Materials provided:

+ + + +

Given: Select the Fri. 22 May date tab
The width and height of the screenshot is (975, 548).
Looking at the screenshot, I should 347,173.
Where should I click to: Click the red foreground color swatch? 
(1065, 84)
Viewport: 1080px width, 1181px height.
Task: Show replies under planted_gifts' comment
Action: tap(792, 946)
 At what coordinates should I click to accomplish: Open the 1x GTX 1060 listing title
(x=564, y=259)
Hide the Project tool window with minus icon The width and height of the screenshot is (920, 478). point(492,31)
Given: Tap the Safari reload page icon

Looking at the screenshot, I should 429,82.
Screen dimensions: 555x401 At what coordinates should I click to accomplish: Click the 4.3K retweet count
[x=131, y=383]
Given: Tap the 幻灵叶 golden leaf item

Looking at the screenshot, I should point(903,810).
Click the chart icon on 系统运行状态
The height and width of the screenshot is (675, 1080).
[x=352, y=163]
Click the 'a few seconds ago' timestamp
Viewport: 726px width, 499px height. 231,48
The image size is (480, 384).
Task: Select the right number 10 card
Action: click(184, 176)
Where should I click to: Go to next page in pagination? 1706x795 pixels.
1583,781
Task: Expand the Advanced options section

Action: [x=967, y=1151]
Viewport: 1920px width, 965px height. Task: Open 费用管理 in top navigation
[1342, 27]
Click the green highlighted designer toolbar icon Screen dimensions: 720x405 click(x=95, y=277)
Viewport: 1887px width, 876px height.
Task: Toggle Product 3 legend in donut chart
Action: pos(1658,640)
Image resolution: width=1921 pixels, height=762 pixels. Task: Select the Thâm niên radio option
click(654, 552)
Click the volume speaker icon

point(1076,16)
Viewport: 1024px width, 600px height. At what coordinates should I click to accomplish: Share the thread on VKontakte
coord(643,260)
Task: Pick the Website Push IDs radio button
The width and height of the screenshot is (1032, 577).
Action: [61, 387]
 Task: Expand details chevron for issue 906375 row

+ + + +

Aim of the task: After locating the line above that contains "The width and height of the screenshot is (1032, 577).", write out that line and every later one exactly, through the last line of the material, and nothing else.

Expected output:
The width and height of the screenshot is (1032, 577).
Action: [61, 387]
 Task: Expand details chevron for issue 906375 row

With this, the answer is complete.